The static_cast to int(*)[I][J][K] is then allowed (§5.2.9/13):
A prvalue of type “pointer to cv1 void” can be converted to a prvalue of type “pointer to cv2 T,” where T is an object type and cv2 is the same cv-qualification as, or greater cv-qualification than, cv1.
So the cast is fine! But are we okay to access objects through the new array reference?
Accessing array elements
Performing array subscripting on an array like arr3d[E2] is equivalent to *((E1)+(E2)) (§5.2.1/1). Let's consider the following array subscripting:
arr3d[3][2][1]
Firstly, arr3d[3] is equivalent to *((arr3d)+(3)). The lvalue arr3d undergoes array-to-pointer conversion to give a int(*)[2][1]. There is no requirement that the underlying array must be of the correct type to do this conversion.
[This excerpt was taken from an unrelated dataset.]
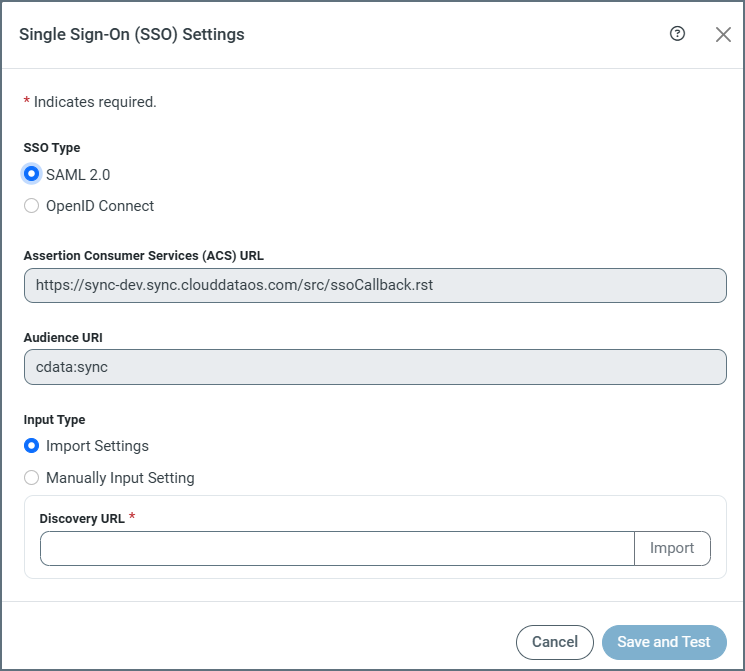Click the Single Sign-On (SSO) Settings title
The height and width of the screenshot is (671, 745).
pyautogui.click(x=132, y=34)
The pointers value is then accessed (which is fine by §3.10) and then the value 3 is added to it. This pointer arithmetic is also fine (§5.7/5):
If both the pointer operand and the result point to elements of the same array object, or one past the last element of the array object, the evaluation shall not produce an overflow; otherwise, the behavior is undefined.
This this pointer is dereferenced to give an int[2][1]. This undergoes the same process for the next two subscripts, resulting in the final int lvalue at the appropriate array index. It is an lvalue due to the result of * (§5.3.1/1):
The unary * operator performs indirection: the expression to which it is applied shall be a pointer to an object type, or a pointer to a function type and the result is an lvalue referring to the object or function to which the expression points.
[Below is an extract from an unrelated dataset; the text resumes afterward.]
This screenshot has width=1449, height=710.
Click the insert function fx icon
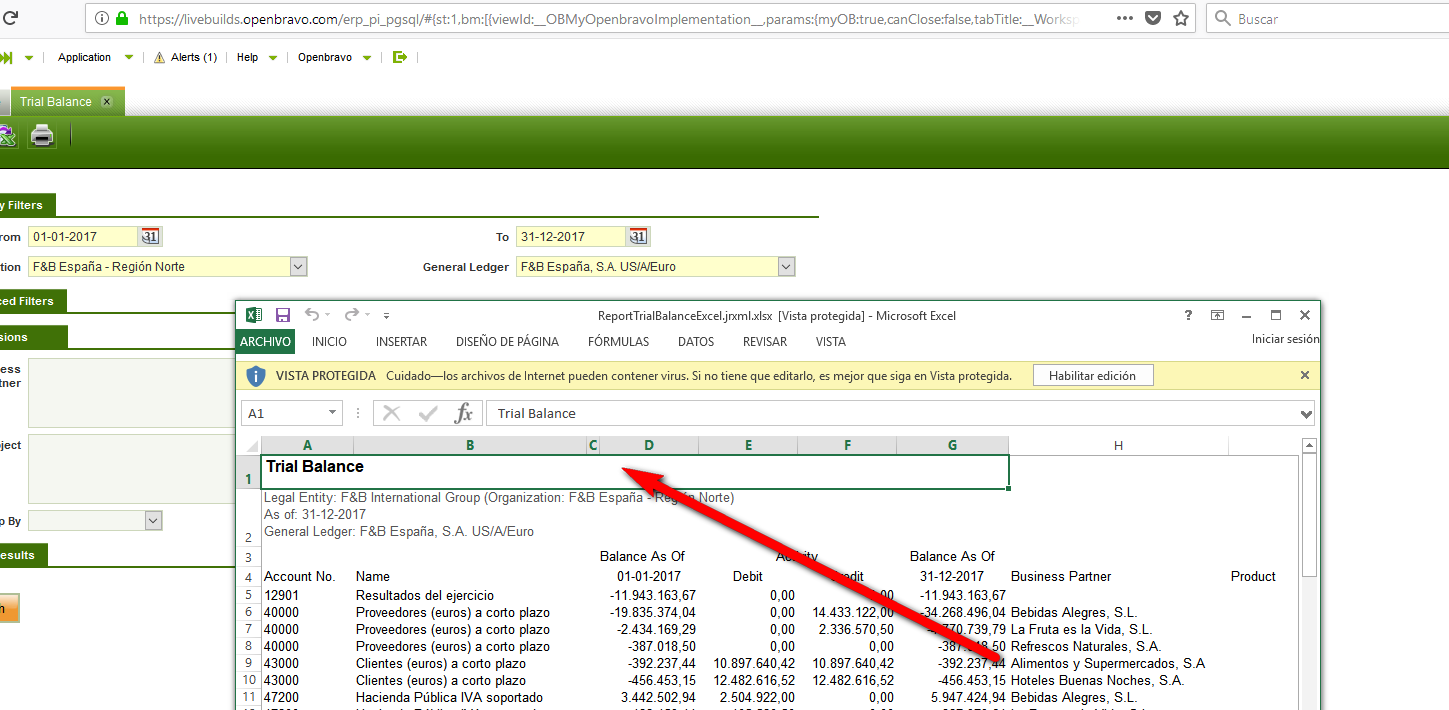[463, 413]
It is then perfectly fine to access the actual int object through this lvalue because the lvalue is of type int too (§3.10/10):
If a program attempts to access the stored value of an object through a glvalue of other than one of the following types the behavior is undefined:
the dynamic type of the object
[...]
So unless I've missed something. I'd say this program is well-defined.
I am under the impression that it will work. You allocate the same piece of contiguous memory. I know the C-standard guarantees it will be contiguous at least. I don't know what is said in the C++11 standard.
However the first assert should always be true. The address of the first element of the array will always be the same. All memory address will be the same since the same piece of memory is allocated.
I would therefore also say that the second assert will always hold true. At least as long as the ordering of the elements are always in row major order. This is also guaranteed by the C-standard and I would be surprised if the C++11 standard says anything differently.